During my master’s program, my team had a wonderful opportunity to be guided by Dr. Debaleena Chattopadhyay for our HCI course project. We built an Alexa skill that could interact with the two LMS softwares used in our University — Piazza and Blackboard. Our system was meant to be used by both professors and students.

The Team

Gautam, Sumanth, Sai Priya and Varshini. We’ve been an amazing team and have worked together on several projects in and out of academics.

Problem Statement

Among a multitude of Learning Management Systems, our University used Blackboard and Piazza. The typical usage is to view/post marks, grades, syllabus, create/submit assignments, polls, discussions, projects, etc. Because both Blackboard and Piazza have some similar features, professors typically used one of them. The usage of both these services in the same course was common too, because Blackboard had some features that Piazza didn’t, and vice versa. It was extremely confusing for students to hop between the two. What made it harder was the lack of a good user experience on both the systems. Specifically, we wanted to address the following problems:

  1. As students register for multiple courses per term, there was no single place to view all the information regarding their courses.
  2. The interfaces of Blackboard and Piazza were a pain to use. Their mobile interfaces were even more frustrating.
  3. Students and professors had to open these applications on a personal computer to view or post content. In a home setting, users had to go to a personal computer to view the content every time they received an email notification about new content being posted (new discussions, replies to existing discussions, announcements, etc. were very frequent).

Our Approach

A simple solution to problems (2) and (3) would be to make those respective web and mobile interfaces better. Because they were third party systems, we had no control over them. Even if we did make them better, it still wouldn’t address this important problem — they would nevertheless have had to go to Blackboard and Piazza separately.

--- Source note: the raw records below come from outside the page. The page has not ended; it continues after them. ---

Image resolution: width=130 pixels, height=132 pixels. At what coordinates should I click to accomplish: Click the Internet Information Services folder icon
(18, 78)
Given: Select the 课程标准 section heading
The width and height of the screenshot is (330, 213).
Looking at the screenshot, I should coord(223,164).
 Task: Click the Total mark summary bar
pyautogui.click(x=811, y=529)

Any solution here would involve fetching and combining data from both the services. We did not want this new solution to be another web/mobile interface. The reasoning behind this was that there were some complex tasks that could only be done from those particular applications — like uploading and submitting project files. Coming up with a new web/mobile interface would mean that users will have to jump between 3 different apps now.

During the time we were working on the project, a quarter of all the households had a smart speaker with a voice assistant and the projected adoption was 50% of all US households by the end of 2018. This is how we decided to build Whiteboard, the Alexa voice skill.

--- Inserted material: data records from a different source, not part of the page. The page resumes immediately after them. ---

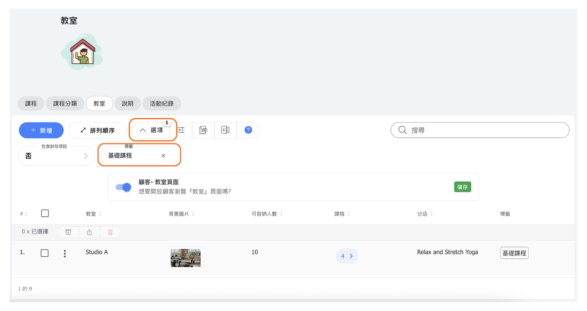Open three-dot menu for Studio A
This screenshot has height=311, width=587.
tap(65, 254)
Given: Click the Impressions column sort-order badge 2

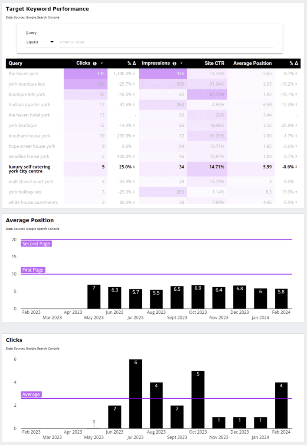Looking at the screenshot, I should (174, 63).
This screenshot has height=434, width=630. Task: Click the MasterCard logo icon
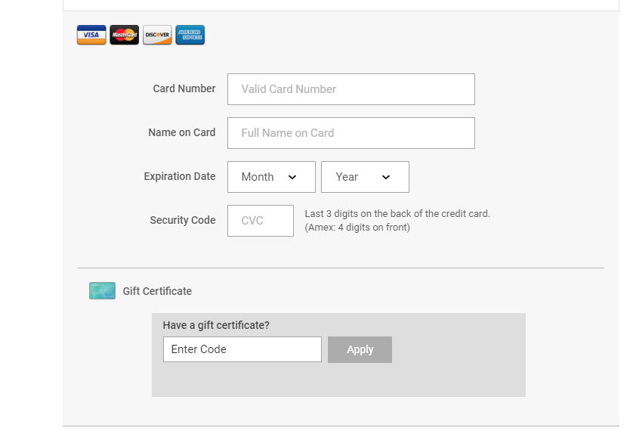pyautogui.click(x=125, y=35)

A diagram of how our system works.

User Research

We conducted a semi-structured interview with 2 teaching assistants to get an idea of the tasks that instructors perform with Blackboard and Piazza. We identified the most common tasks to be:

  1. Answering unresolved questions on Piazza.
  2. Uploading assignments and home works.
  3. Posting grades.

Next, we conducted an online survey with users of Blackboard and Piazza to elicit our requirements. We sent out the survey link to our classmates and friends pursuing other programs in our University. Please note that we only conducted this survey with students who were pursuing a Master’s degree, although we do not expect the results to be significantly different among users pursuing other degrees. The common tasks that stood out among the students were:

  1. Checking grades.
  2. Posting and answering questions.
  3. Viewing and replying to discussions.
  4. Checking for content availability.

We also recorded users’ general concerns with voice assistants in order to address them in our design. Academics aside, the four of us as a team happened to attend HackIllinois, a hackathon at the University of Illinois at Urbana-Champaign. This was a good testing ground for us to see how people interact with an Alexa skill.

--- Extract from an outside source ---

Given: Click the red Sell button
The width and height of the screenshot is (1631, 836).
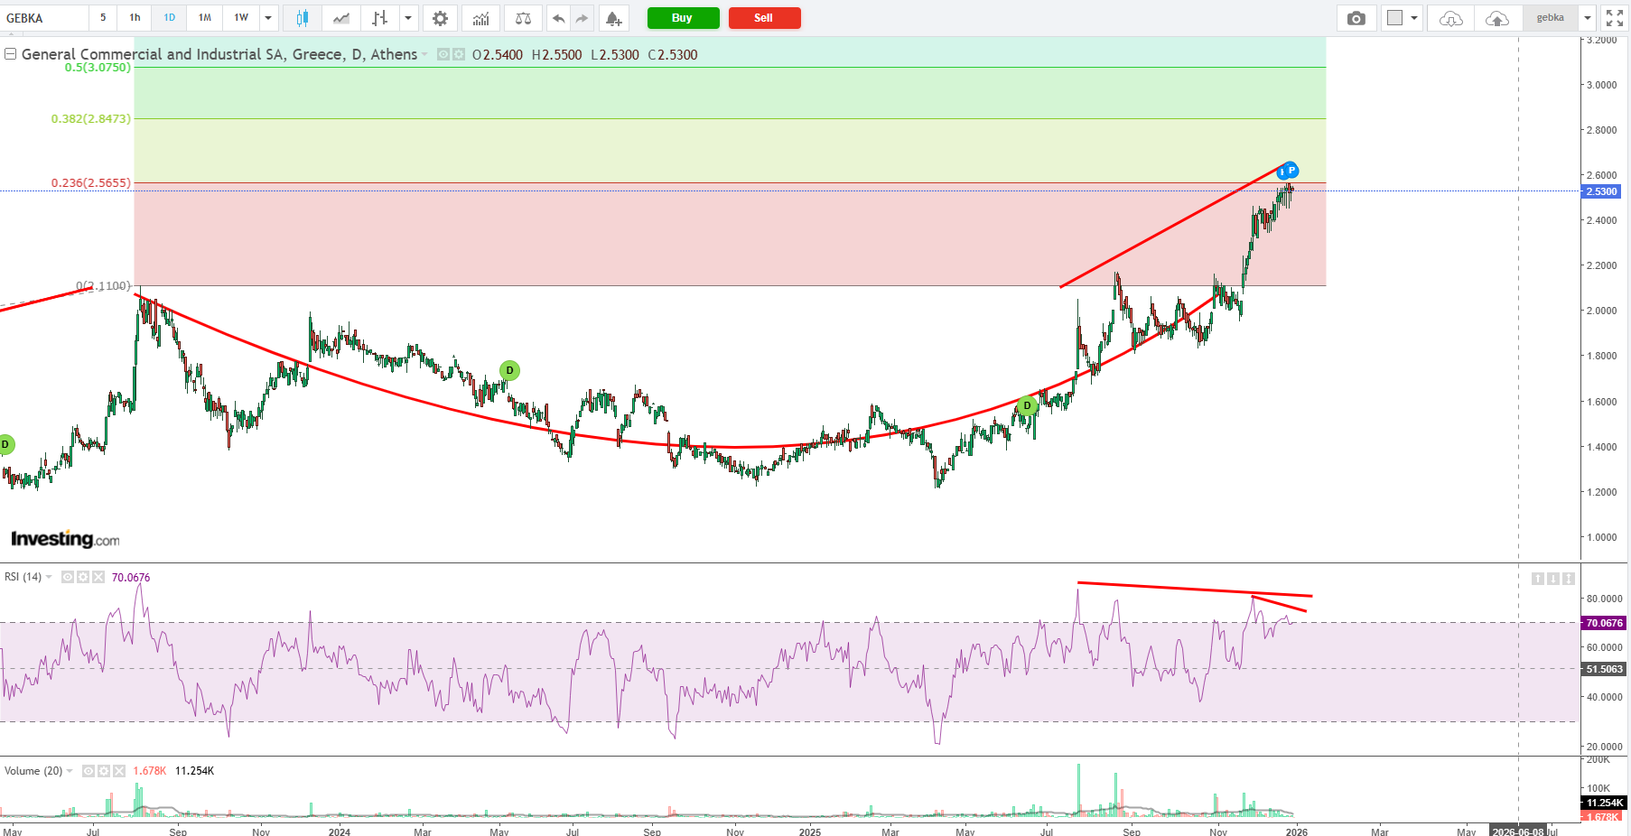Looking at the screenshot, I should 764,18.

For the hackathon project, we built a different project, which too was an Alexa skill. We tested our skill at two different settings: Closed room for a noiseless environment; and an open room environment to find the efficiency of voice assistants in places with ambient noise (like television, people talking etc.). From the observations at the hackathon, we learned that users preferred simple and short commands over longer sentences.

Requirements

Based on our survey results, observations and the time we had for the term project, we came up with the following requirements that our system should address:

  • Students must be able to check grades posted by instructors for an exam/assignment/homework/project.
  • Students must be able to check for content availability (course materials/homework/assignments).
  • Students must be able to check the dates for exams, deliverables that are due and set reminders for them.
  • Students must be able to ask/answer questions in a class discussion forum. There should be options for posting public, anonymous questions and answers to the entire class.
  • Instructors must be able to check and answer unresolved questions posted by students in the discussion forum.

Assumptions

We assumed that our users had an Alexa smart speaker in their homes (Echo, Echo Dot, etc.) and had prior knowledge about using them. We also assumed that the Whiteboard skill was installed in those devices by our users. The complexity and experience of finding and installing the Alexa skill, connecting the Blackboard and Piazza accounts with the skill was not tested by us.

Whiteboard Skill Setup

Sketches

As a course requirement, each of us were required to come up with 10 sketches individually, trying to think of all the possible ways users would interact with the system. Among each of the 10 individual sketches, we chose the top 3 based on their use cases and practicality. The complete sketch diary is here.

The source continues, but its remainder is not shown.